*How to complete this task:* What lines of the data include the string "screenshot"? Copy them all.

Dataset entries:
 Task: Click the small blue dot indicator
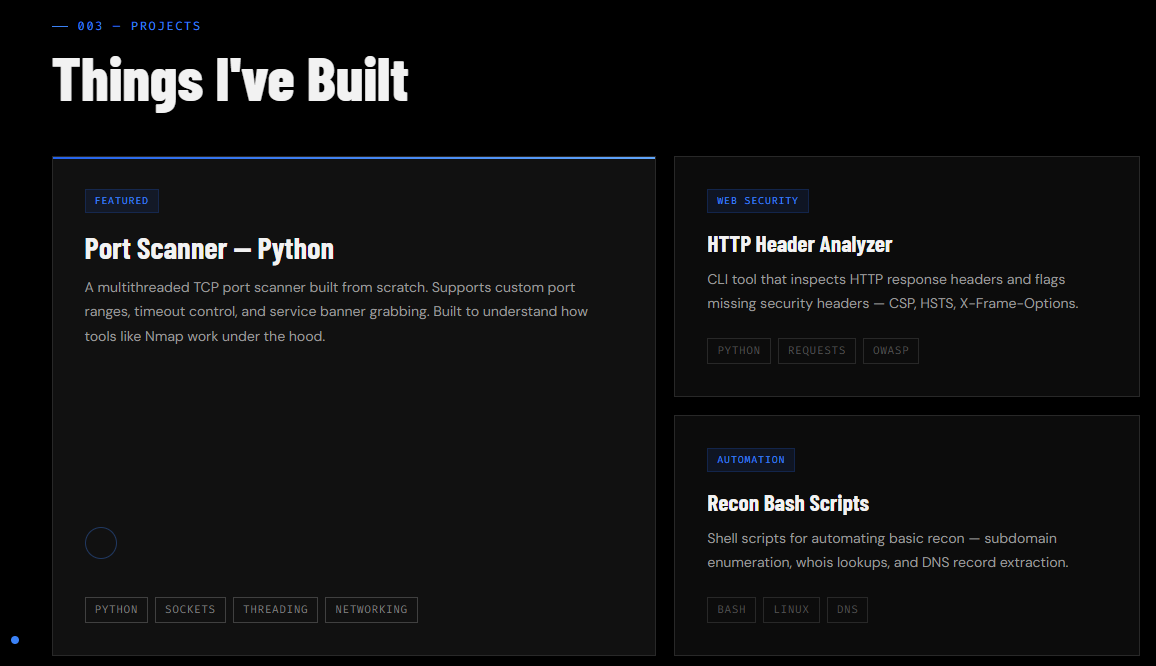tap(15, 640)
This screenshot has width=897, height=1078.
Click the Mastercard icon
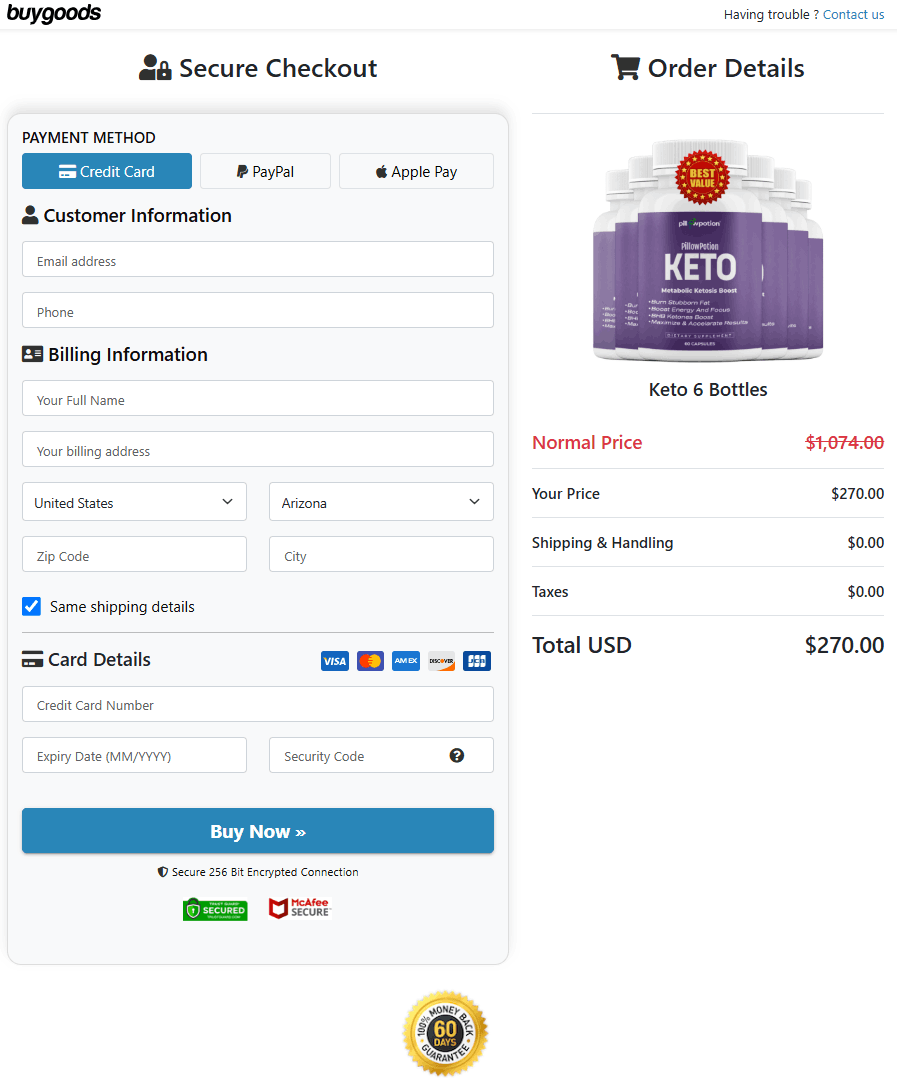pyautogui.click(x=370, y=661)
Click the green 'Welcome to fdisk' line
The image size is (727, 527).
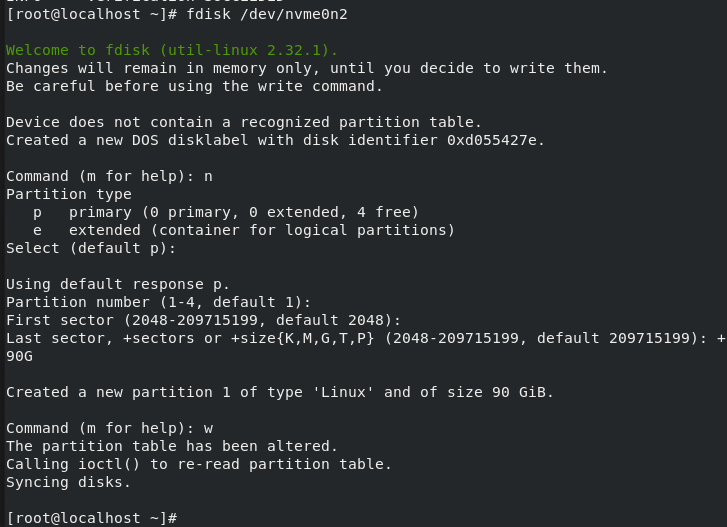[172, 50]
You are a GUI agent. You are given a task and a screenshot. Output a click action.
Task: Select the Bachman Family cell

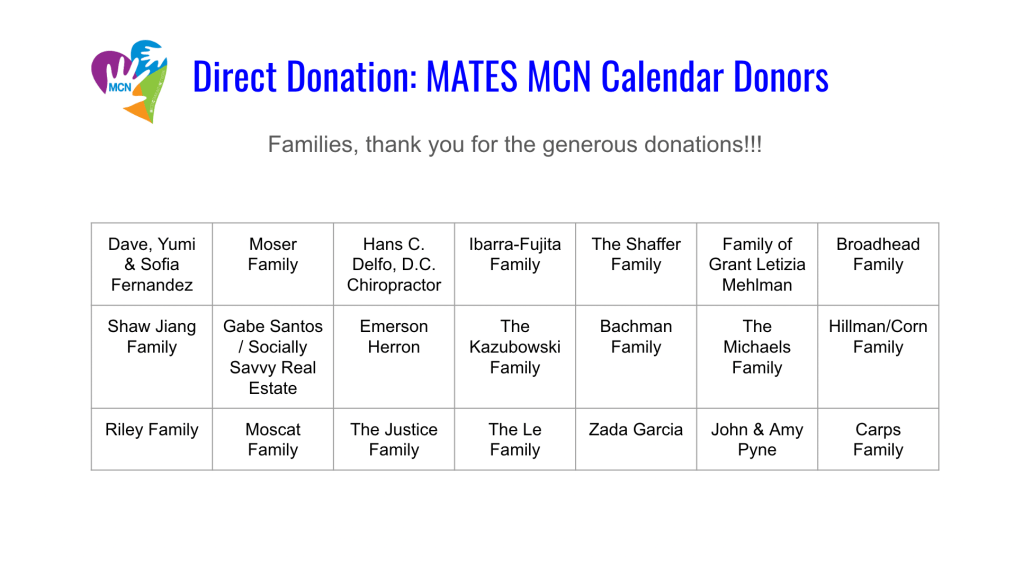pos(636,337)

*Written answer:*
This screenshot has width=897, height=1078.
You are a GUI agent. You are given a task and a screenshot. Output a click action.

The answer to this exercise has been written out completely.